What to work on> Without the pictures, retype each line below exactly as it stands.

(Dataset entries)
────────

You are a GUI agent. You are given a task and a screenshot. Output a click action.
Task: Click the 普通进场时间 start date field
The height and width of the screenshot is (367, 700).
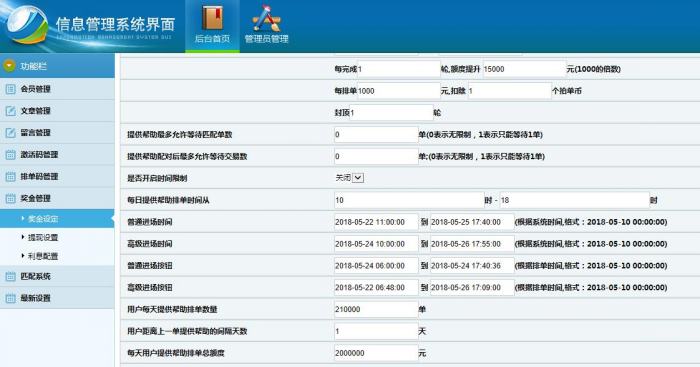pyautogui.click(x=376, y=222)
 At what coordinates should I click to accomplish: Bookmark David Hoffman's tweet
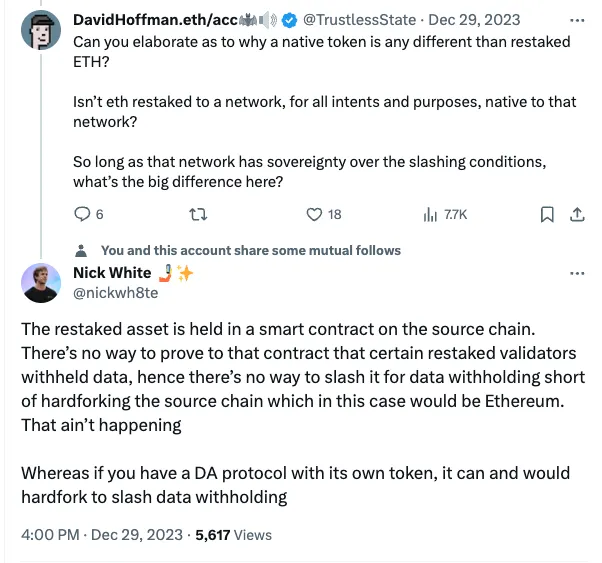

────────

Exercise answer>
You are a GUI agent. You are given a task and a screenshot. Output a click action.
Task: Click the 普通进场时间 start date field
The height and width of the screenshot is (367, 700).
pyautogui.click(x=376, y=222)
 At what coordinates should I click to accomplish: Bookmark David Hoffman's tweet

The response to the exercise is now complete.